Parent Jill Pyles told the district in a formal complaint she was concerned about profanity in “Me and Earl and the Dying Girl,” a 2012 novel that was at Jamestown and Lafayette high schools. 

“I appealed to the school board for [the] profanity and pornography policies,” Pyles told the school board at its March meeting. 

“We look at the outside of the child's behavior, good grades, making a lot of money, college bound, but the inside of the child is important, they’re impressionable.” 

She said the book contained “f-bombs” and “phone sex” and asked the school board to clarify its “profanity and pornography policies.”

Pyles filed her initial complaint on Feb. 2 and a committee assembled to review the book in March. A majority voted to keep it on the shelves.

Pyles appealed the school committee’s decision, leading Assistant Superintendent Catherine Worley to form a second committee at the district level, which overturned the ruling of the first committee and meant the book would be removed from the two high schools.

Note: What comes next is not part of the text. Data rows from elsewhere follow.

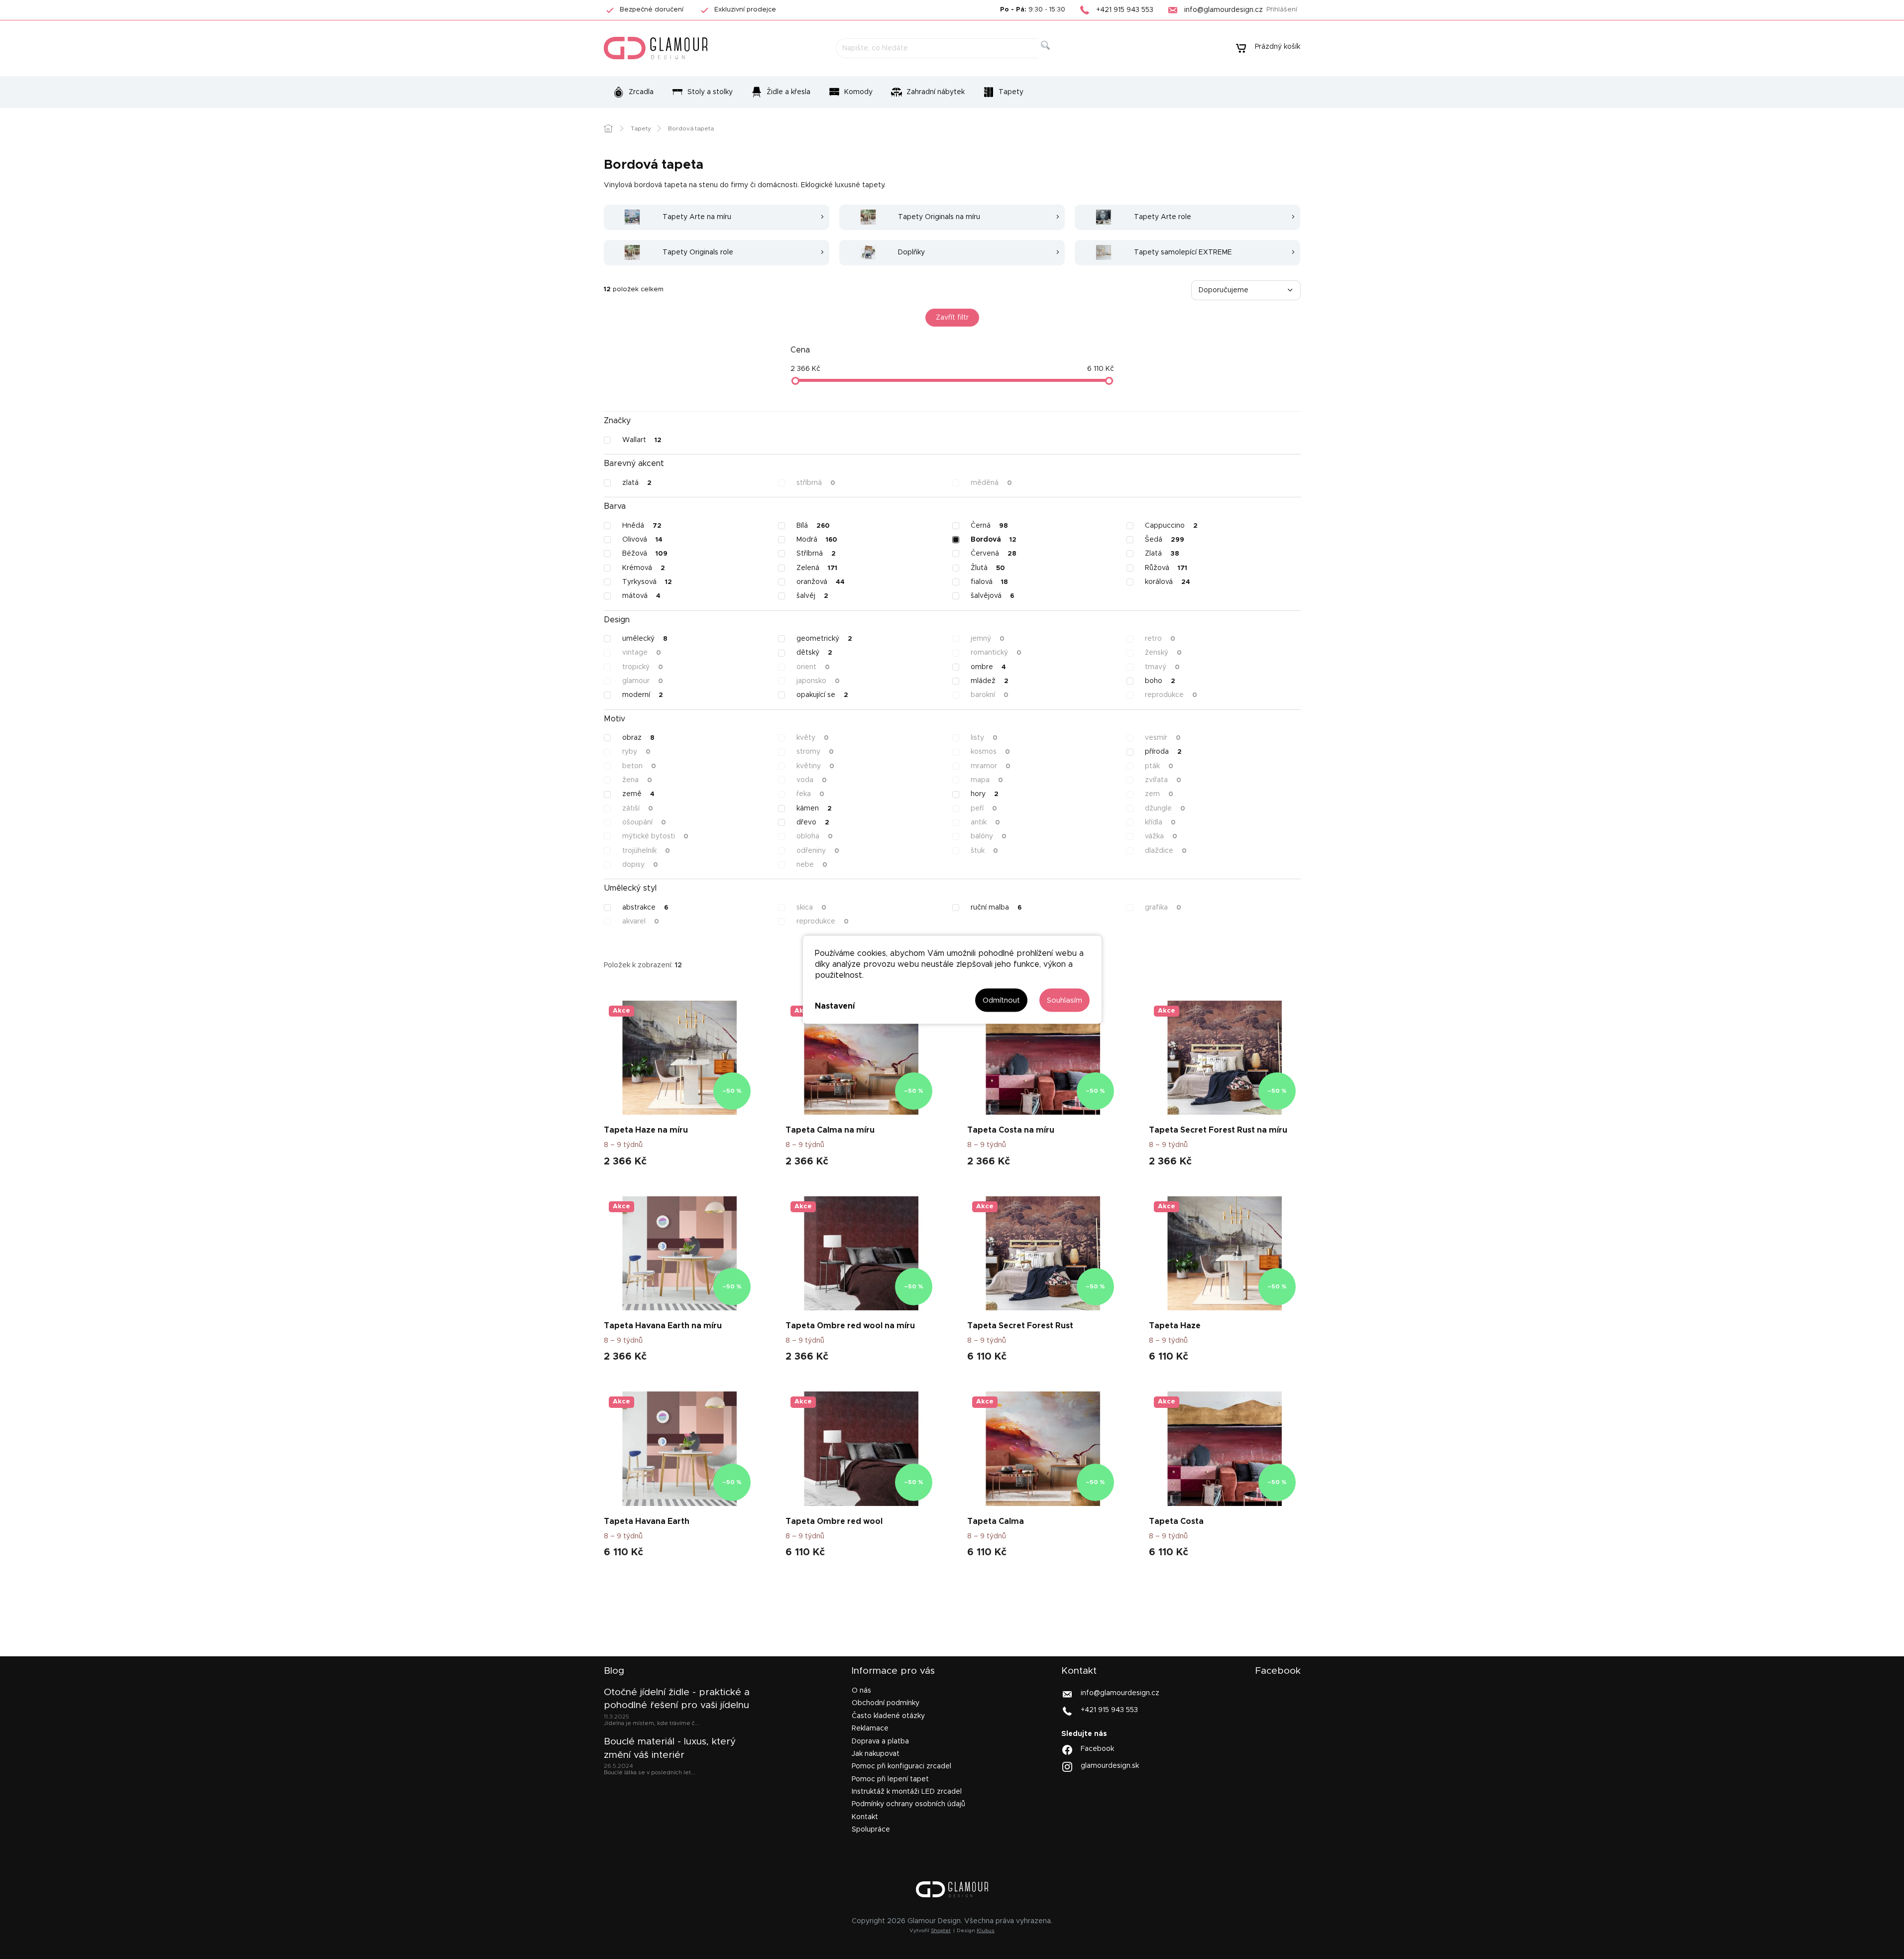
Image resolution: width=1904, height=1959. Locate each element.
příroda (1163, 751)
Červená (993, 553)
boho (1160, 681)
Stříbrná (816, 553)
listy (984, 737)
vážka (1161, 836)
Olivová (642, 539)
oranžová (820, 581)
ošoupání (644, 822)
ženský (1163, 652)
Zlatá (1162, 553)
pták (1159, 766)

While the district informed school librarians at the impacted schools, no official announcement was made to the schools, parents or students that the book was being removed.

Chief Operating Officer Daniel Keever, who served on Worley’s committee, said removing the book wasn’t a ban.

“We haven’t banned anything. What we’ve said is this book is no longer going to be on our shelves,” Keever said. 

“Students who may be interested in this book still have the option through the local library to access that book electronically through the relationship our school division has with the local public library.”

Adeleine Mcknight, a sophomore at Jamestown High, said limiting access to books hurts students. 

“If the majority of us aren’t talking about it and telling [the school board] that we don’t agree with this and that this is hurting us, then they’re going to continue listening to the parents who are saying things because the parents are being louder than us,” McKnight said. 

Williamsburg-James City County’s complaint is the latest in continuing challenges to book access in schools across the country for a range of complaints, from profanity to what some parents consider inappropriate discussions of sexual and gender identity. 

In Virginia Beach, the school board is considering a district-wide policy to define what is considered sexually explicit and how school libraries should handle it. 

It follows a few years of individual books being considered for removal by the city’s school board.

Williamsburg-James City County Public Schools and Virginia Beach Public Schools are members of the Hampton Roads Educational Telecommunications Association, which holds WHRO's license.